Encourage non-conflicting edits
Krinkle opened this issue · 2 comments
When making changes to existing content (e.g. not appending or prepending text), it is important that bots don't accidentally overwrite edits by other users.
The way bots should do this to, when fetching the existing content, pass the revision timestamp to the edit module. This way, if another edit has been made since then, the edit will be rejected. At this point the bot can either try again, or skip the item for the time being.
mwbot provides a getArticle method, but it doesn't expose any meta data besides the page content.
Please provide an easy way for developers to use mwbot to make edits in a way that doesn't cause human edits to be overwritten by default. It should perhaps be an option to ignore conflicts, but by default it probably should not ignore conflicts.
Ideas:
// getPage(string name) -> API query revisions, rvprop=content|timestamp
client.getPage(name, function (err, data) {
// data.title
// data.content
// data.timestamp
var newContent = change(data.content);
// Method 1: edit( pageName, content, summary, params, callback )
client.edit(data.title, newContent, '', { basetimestamp: data.timestamp, fn(err,data) });
// Method 2: edit( string|Object pageData, content, summary, calllback )
client.edit(data, newContent, '', function (err, data) { });
});
The second method is probably easiest and encourages developers to use it without hardcoding details of parameters.
I created a quick draft of this for my own bot. See https://gist.github.com/Krinkle/8e1e0e41baaae63f9839d86d918d512c/c1788e5ececff3ddf373944d3dc41ced99be08af#file-wmf-tour-bot-js-L107-L139. Feel free to use it as in any way you like.

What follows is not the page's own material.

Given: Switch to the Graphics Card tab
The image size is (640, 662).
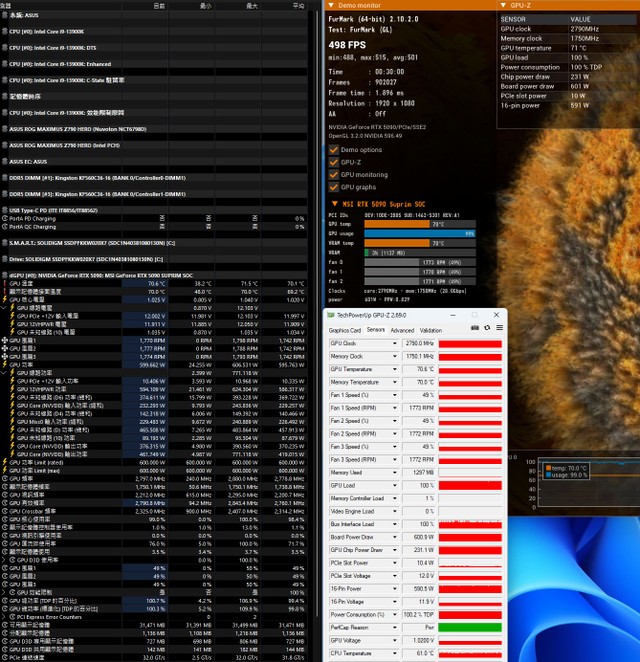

client.edit = function(pageData, content, summary, minor, callback) {
var params = {
text: content,
// Avoid accidentally editing as anonymous user if session expires
assert: 'user'
};
if (typeof minor === 'function') {
callback = minor;
minor = undefined;
}
if (minor) {
params.minor = '';
} else {
params.notminor = '';
}
var title;
if (typeof pageData === 'object') {
params.basetimestamp = pageData.revision.timestamp;
params.starttimestamp = new Date().toISOString();
// Avoid accidentally creating a new page (e.g. if title string got corrupted,
// or if page was deleted meanwhile).
params.nocreate = '';
title = pageData.title;
} else {
title = pageData;
}
this.doEdit('edit', title, summary, params, callback);
};
This protects bots against various problems. The same protections that the MediaWiki web interface uses when you edit via a web browser:
- Session loss or expiration (
assert=user
). Avoid making edits as anonymous user if server lost the session. - Edit conflict (
basetimestamp
). Avoid overriding other edits. - Re-create (
starttimestamp
). Avoid re-publishing text that was deleted. - Edit type (
nocreate
/createonly
). Avoid creating new pages or edits. Sometimes if the page title is corrupted (e.g. bad encoding) it can happen that the content is fetched from A but saved to B - causing a duplicate page to be created. (E.g. If spaces are cut off and you fetch from "Foo bar" and save to "Foo", or a character encoding problem).